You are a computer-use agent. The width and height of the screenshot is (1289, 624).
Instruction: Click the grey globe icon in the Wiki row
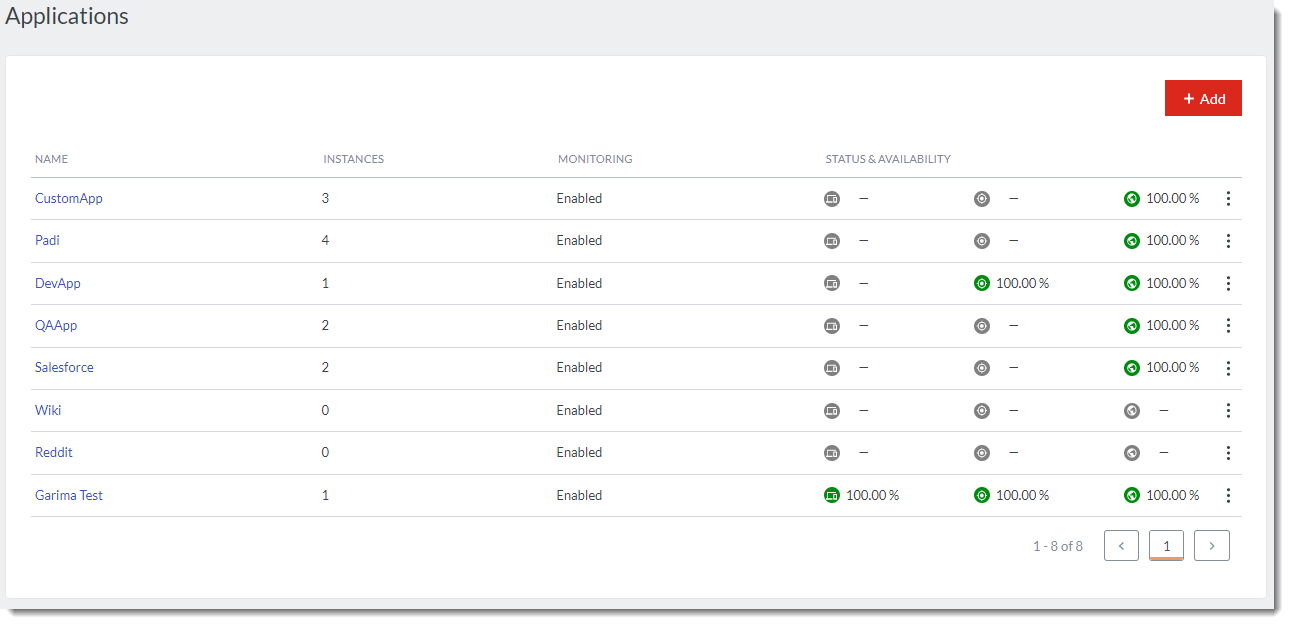coord(1131,410)
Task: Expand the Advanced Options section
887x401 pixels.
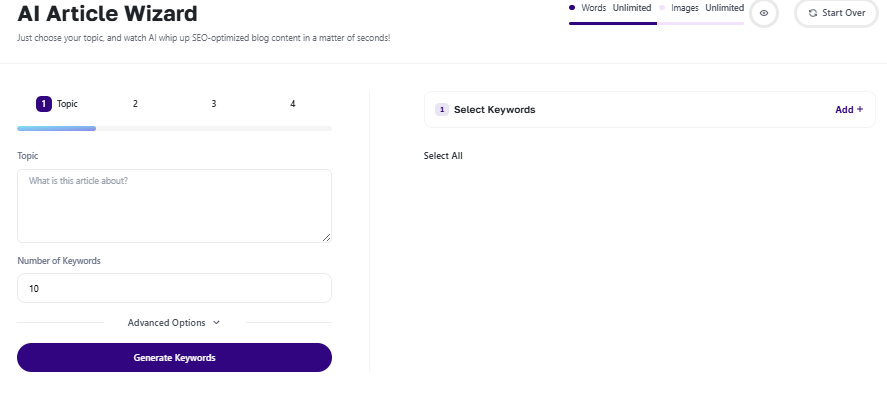Action: [174, 322]
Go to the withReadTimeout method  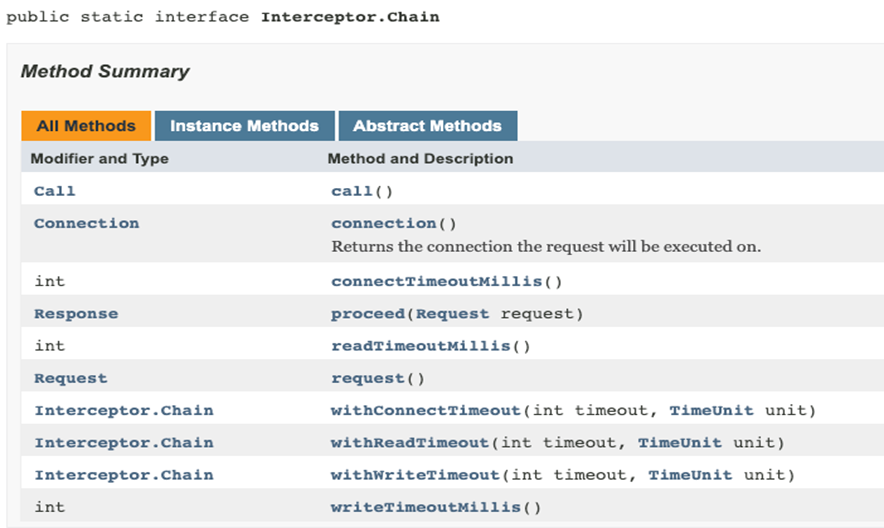(410, 443)
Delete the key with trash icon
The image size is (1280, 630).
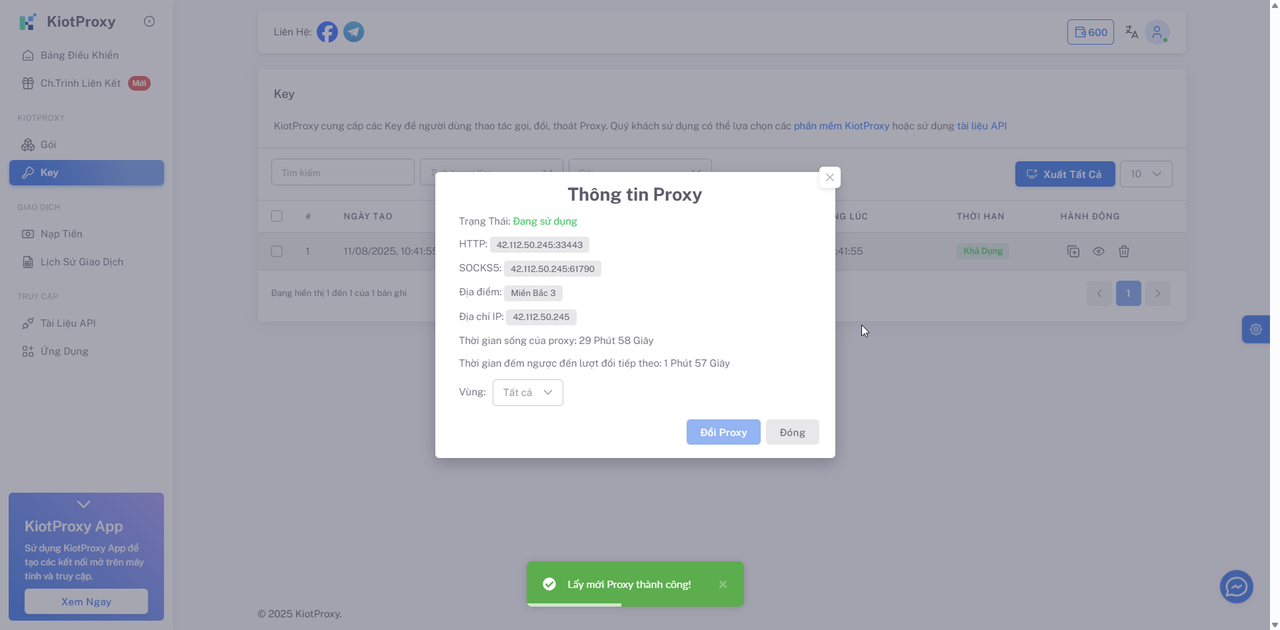point(1124,251)
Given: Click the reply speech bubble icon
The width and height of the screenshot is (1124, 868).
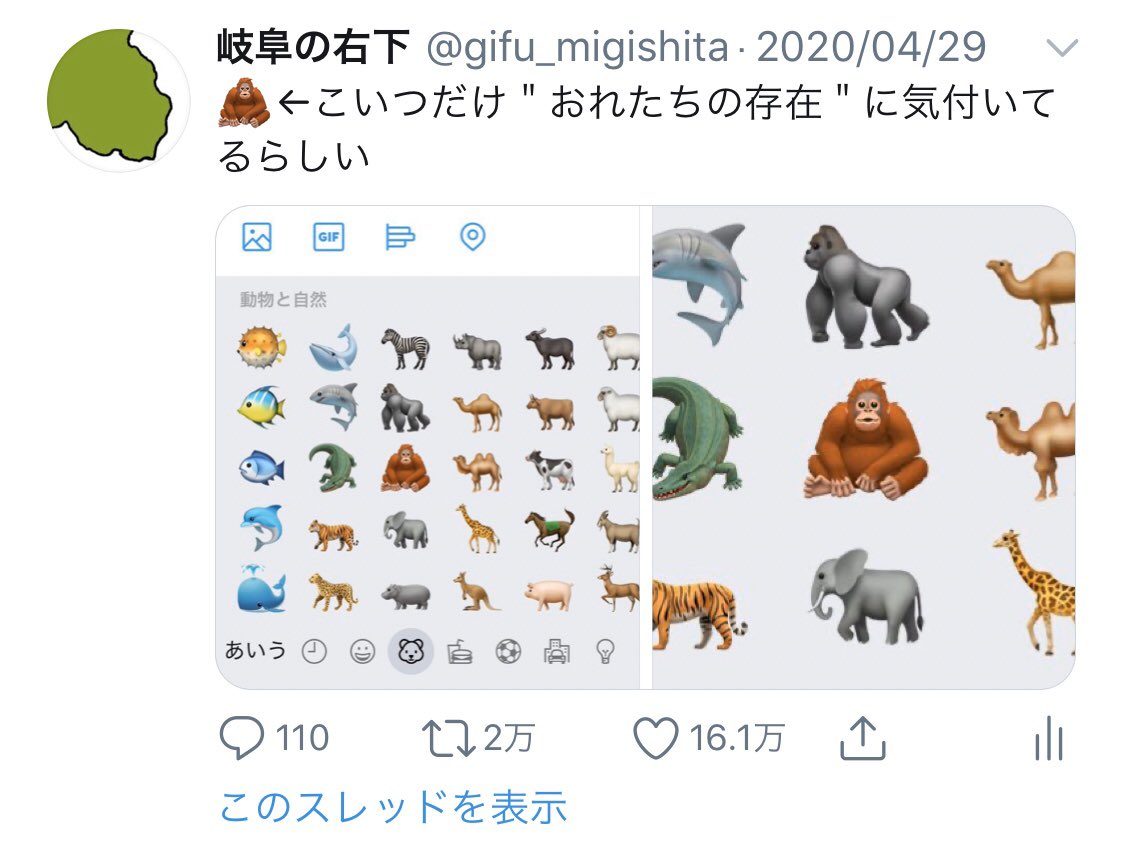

Task brief
Determine how many lines of the data contain "height" and give nothing but that number.

Expected answer
2